Provided records ::
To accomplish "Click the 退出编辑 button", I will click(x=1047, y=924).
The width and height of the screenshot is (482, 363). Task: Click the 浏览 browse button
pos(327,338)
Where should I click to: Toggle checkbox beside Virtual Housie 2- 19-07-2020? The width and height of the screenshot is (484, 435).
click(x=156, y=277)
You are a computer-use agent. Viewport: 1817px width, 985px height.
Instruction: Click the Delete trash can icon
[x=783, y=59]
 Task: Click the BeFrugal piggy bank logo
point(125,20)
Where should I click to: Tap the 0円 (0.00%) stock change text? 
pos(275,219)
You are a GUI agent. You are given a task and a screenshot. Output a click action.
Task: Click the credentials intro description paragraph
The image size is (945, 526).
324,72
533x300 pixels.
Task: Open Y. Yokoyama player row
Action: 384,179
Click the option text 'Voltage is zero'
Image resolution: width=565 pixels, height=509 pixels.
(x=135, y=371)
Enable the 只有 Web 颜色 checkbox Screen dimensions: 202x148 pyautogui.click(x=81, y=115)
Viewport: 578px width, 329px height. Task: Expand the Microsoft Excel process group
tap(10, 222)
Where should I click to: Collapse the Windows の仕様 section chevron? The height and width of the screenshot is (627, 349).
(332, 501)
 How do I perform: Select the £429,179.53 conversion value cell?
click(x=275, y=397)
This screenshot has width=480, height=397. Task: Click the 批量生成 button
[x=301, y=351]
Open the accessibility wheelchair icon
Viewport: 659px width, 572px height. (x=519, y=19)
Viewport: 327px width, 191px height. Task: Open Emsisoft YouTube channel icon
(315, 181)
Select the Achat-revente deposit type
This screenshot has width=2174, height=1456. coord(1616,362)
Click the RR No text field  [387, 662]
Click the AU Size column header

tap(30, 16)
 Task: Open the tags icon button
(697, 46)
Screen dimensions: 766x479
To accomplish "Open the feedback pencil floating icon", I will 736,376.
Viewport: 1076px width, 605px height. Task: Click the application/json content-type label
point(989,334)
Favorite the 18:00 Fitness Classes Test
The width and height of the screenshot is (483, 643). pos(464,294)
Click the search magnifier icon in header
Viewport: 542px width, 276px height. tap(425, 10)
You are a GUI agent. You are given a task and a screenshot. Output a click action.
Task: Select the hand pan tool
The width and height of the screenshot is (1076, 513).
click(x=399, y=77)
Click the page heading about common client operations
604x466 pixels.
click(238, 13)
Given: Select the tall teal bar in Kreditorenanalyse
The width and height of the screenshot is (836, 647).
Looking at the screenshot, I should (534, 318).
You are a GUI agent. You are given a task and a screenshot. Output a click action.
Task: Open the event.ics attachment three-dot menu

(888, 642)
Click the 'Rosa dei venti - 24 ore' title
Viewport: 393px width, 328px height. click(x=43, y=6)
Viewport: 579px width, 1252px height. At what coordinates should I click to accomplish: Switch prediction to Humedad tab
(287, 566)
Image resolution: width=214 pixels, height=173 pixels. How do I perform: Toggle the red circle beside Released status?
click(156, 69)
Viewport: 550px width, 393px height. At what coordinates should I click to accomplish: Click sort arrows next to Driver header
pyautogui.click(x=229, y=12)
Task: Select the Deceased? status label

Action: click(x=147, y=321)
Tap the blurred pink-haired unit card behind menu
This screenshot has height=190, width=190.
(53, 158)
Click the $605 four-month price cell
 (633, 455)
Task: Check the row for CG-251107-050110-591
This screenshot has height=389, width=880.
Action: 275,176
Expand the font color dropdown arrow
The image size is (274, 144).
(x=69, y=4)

What you are asked to do :: A single number is the answer: the count of lines above that include the string "will".

Answer space :: 2